Cloud: an online hustle turns deadly in Kurosawa Kiyoshi’s violent, freewheeling thriller

Japanese director Kurosawa Kiyoshi’s captivating genre experiment finds action in the world of e-commerce with the story of a greedy online reseller who gets in over his head.

Suda Masaki as Ryôsuke Yoshii in Cloud (2024)
  • Reviewed from the 2024 Venice International Film Festival

Buying stuff online has been a mundane convenience for years, but leave it to Kurosawa Kiyoshi to tap into torrents of bad mojo coursing through the world of internet resale. In the genre-creeping Cloud, the fast-and-loose tactics of one such reseller causes others to retaliate, veering a dogged character study into the wilds of vigilantism, with chilling implications about ethics and capitalism. 

Kurosawa doesn’t exactly start us off in a safe zone, either, introducing wheeler dealer Yoshii Ryôsuke (Suda Masaki) as he badgers an older couple into selling an inventory of medical devices at a cut price, which he later hawks online. Otherwise resigned to his factory day job, Ryôsuke gets goaded by a friend (Kubota Masataka) into pursuing something bigger. Much of the movie’s first half is given over to Ryôsuke’s pursuit of products to buy and re-sell; his goods display on his computer as rows of icons that each change colour with a winning bid. Eventually relocating to suburban outskirts, he works out of an industrial looking silver-toned condo, accompanied by his increasingly bored and directionless girlfriend, Akiko (Furukawa Kotone). 

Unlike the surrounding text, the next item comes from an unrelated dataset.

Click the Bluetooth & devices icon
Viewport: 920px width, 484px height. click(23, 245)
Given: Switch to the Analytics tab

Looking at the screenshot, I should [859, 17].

Kurosawa has always been able to make the most ordinary room hum with disquiet or latent violence. Ryôsuke’s home feels lifeless even with the addition of an assistant, Sano (Okudaira Daiken), bringing a dash of spry next-gen energy. But Sano soon uncovers an army of enraged customers online who rail against Ryôsuke (or rather ‘Ratel,’ his merchant moniker) and vow revenge. Ryôsuke fires Sano for snooping, but when another reseller is badly beaten by a customer over Ryôsuke’s faulty product, the morose spiralling drama of his internet hustle ratchets into the horrors of home invasion and armed pursuit. 

Kurosawa’s work regularly features characters impelled by mysteriously unleashed forces – systems that take furious hold, whether supernatural or otherwise irrational – but just as unsettling is how social contagion comes into play. We’ve previously met some of the motley crew who appear on Ryôsuke’s doorstep one day to deliver payback – one is his formerly avuncular manager at the factory – but banding together seems to have peeled away their inhibitions. As the armed intruders chase Ryôsuke through his house and later a factory, it’s as if ordinary life has been replaced by a prolonged chase sequence (“You’re about to enter a world of pain!” somebody actually says). Ryôsuke, now the prey, must switch gears from unscrupulous e-commerce to evading gun shots.  

But the onslaught is not presented as a laudable comeuppance; instead, there’s a freewheeling menace which could recall a Purge movie. We’re told at least one of the attackers has participated in group vengeance like this before, boasting that there’s no leader and “we do what we want.” But Ryôsuke also has a formidable pro at his back: fresh-faced Sano, apparently a yakuza alum, back to help his boss through some ambiguous code of justice. That of course injects yet another kind of violence into the film, that of the trained killer (and Kurosawa, never one to shy from pure madness, also gives one of the assailants a surprise berserk backstory). This action plays out unpredictably, thanks to the sloppiness and lack of nerve on the part of the amateur hit-men, one of whom cravenly covers his face for fear of repercussions.  

For all the genre flourishes, Kurosawa is illustrating how the internet can facilitate the radicalisation of the worst of human behaviour and help people connect and manifest it in the world at large. But something’s also rotten here in the sometimes unsavoury aspects of buying and selling that we take for granted; the horror lies not in some undefined spectral force, but perhaps the numbing mechanisms of capitalism and commodification. Sano’s girlfriend is bluntly in thrall to these forces, perhaps too bluntly, seemingly defined by and hollowed out by her wants. But Sano too has definitely lost his way, obsessed with his merchandise and chasing a sale even when his life is in danger –behaviour that’s organically put across by Suda (who voiced the grey heron trickster of 2023’s The Boy and the Heron). 

Kurosawa’s steady control of mood and indefatigable narrative – if this becomes an action film, it’s not geared to our titillation – prevent any of this from becoming didactic. But a surprising metaphysical moment at the end that has an almost Faustian flair leaves little question of Kurosawa’s view of the venality and loss of life we’ve witnessed. The director’s work remains too captivating and faithful to the mysteries of human nature to tag the film simply as anti-capitalist, but when it comes to malaise in internet-turbocharged liberal economies, Kurosawa’s film suggests the call is coming from within the house.